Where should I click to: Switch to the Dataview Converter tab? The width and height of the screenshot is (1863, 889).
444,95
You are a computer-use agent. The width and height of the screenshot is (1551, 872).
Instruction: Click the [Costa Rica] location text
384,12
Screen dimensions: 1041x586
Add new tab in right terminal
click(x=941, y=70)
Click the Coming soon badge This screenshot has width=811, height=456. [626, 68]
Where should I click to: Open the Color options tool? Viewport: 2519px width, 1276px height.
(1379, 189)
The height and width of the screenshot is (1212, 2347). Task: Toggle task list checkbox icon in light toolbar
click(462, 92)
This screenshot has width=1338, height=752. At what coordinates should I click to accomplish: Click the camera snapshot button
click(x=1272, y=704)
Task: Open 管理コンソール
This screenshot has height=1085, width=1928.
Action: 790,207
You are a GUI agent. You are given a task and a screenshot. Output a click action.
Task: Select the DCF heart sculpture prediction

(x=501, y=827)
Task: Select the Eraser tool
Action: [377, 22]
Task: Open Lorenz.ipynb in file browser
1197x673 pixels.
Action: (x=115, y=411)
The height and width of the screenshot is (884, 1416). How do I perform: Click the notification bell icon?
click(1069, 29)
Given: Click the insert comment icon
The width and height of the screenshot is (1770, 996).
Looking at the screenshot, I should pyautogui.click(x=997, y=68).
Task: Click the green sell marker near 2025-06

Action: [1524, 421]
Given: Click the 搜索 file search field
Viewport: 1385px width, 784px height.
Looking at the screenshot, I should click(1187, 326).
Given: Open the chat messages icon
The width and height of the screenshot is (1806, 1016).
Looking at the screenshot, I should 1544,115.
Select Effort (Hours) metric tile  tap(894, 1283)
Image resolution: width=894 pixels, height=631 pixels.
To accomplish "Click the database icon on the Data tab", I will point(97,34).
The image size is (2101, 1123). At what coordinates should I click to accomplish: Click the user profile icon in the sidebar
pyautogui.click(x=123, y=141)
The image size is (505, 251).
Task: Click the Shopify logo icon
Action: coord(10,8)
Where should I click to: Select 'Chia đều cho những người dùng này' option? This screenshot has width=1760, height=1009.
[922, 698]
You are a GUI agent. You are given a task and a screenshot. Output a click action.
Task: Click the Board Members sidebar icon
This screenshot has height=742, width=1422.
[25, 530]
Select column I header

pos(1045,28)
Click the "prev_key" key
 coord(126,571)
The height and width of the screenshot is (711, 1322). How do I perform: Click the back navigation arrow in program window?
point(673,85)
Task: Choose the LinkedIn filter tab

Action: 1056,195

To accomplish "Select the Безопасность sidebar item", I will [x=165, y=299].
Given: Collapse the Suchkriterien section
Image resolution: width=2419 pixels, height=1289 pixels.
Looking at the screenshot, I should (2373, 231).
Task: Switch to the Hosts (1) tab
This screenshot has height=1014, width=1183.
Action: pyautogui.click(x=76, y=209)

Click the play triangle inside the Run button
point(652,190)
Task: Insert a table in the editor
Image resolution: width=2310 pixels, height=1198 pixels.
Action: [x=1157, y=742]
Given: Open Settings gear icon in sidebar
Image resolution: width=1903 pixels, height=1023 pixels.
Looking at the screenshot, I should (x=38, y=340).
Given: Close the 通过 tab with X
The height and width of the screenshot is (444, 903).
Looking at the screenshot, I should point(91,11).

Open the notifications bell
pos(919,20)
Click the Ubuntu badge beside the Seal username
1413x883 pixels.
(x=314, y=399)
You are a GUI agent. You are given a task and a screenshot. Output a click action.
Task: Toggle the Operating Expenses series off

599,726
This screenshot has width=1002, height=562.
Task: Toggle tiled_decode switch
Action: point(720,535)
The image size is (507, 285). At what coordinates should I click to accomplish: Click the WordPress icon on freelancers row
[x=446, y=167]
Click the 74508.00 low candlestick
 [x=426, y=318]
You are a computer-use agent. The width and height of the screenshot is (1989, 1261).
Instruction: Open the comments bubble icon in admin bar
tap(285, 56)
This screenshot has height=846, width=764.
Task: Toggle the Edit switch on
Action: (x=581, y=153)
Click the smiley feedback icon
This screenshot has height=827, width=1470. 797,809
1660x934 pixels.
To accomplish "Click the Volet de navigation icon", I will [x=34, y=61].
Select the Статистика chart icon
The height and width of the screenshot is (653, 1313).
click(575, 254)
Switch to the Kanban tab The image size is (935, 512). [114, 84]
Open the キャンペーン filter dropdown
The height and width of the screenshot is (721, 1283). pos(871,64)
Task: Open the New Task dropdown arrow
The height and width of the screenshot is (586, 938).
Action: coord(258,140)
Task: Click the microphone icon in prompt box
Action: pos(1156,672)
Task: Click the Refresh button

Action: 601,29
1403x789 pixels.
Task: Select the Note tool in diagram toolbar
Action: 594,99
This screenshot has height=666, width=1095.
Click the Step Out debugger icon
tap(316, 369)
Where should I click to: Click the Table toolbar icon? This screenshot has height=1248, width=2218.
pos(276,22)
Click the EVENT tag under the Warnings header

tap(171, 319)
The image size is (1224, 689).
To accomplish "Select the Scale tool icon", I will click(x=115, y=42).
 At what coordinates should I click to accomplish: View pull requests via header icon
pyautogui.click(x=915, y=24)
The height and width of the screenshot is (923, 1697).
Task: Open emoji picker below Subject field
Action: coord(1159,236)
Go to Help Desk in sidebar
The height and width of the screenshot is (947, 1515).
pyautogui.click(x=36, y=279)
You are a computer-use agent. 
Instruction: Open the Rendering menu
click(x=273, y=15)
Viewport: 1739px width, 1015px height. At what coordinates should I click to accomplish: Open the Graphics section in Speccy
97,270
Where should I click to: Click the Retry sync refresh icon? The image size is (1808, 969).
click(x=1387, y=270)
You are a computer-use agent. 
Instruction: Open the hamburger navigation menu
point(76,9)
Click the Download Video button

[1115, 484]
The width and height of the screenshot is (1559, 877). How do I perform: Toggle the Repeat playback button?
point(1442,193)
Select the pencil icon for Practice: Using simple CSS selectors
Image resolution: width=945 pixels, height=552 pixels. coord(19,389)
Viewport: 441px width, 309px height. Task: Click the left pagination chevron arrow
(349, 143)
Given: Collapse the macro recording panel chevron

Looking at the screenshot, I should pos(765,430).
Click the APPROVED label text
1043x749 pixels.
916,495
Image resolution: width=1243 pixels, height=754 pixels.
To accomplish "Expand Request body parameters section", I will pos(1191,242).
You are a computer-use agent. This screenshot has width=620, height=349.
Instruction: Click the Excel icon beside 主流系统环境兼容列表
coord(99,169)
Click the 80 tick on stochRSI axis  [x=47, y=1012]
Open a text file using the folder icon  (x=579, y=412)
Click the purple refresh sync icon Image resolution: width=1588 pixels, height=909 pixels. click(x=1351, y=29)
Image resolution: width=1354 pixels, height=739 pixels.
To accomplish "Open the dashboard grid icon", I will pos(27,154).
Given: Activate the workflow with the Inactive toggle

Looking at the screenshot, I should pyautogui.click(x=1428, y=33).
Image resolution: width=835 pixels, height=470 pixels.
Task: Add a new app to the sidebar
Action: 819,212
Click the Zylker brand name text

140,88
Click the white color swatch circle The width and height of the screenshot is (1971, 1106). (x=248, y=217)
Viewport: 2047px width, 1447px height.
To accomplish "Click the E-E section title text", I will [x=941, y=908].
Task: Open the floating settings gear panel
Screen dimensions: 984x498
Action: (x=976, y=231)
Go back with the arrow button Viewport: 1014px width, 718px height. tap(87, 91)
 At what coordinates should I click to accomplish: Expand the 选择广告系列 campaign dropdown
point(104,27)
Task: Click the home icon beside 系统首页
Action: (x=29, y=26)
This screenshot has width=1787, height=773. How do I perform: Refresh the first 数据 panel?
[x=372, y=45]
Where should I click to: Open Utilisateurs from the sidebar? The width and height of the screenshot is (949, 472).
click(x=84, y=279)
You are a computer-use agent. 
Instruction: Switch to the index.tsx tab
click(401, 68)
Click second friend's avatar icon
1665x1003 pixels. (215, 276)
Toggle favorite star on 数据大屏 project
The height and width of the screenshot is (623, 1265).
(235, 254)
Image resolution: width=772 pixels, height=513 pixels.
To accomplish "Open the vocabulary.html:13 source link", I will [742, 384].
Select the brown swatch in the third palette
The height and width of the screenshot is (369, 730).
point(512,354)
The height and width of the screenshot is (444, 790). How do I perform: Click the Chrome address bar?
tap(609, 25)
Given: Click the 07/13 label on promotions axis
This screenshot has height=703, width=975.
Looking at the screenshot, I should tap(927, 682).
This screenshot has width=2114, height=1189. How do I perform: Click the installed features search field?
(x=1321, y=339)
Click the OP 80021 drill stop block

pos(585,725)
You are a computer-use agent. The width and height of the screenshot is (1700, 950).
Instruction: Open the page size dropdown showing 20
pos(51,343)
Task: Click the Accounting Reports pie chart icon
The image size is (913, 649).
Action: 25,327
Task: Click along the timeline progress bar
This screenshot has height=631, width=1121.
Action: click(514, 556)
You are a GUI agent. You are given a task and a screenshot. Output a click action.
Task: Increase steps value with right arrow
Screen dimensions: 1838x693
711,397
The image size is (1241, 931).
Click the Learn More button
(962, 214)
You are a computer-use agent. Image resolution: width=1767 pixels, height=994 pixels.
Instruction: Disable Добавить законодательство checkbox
........
(TASK PROMPT) Please report every line of the records above that contains the word "axis".

(RESPONSE TO THIS EXERCISE)
Click the 80 tick on stochRSI axis  [x=47, y=1012]
Given: Click the 07/13 label on promotions axis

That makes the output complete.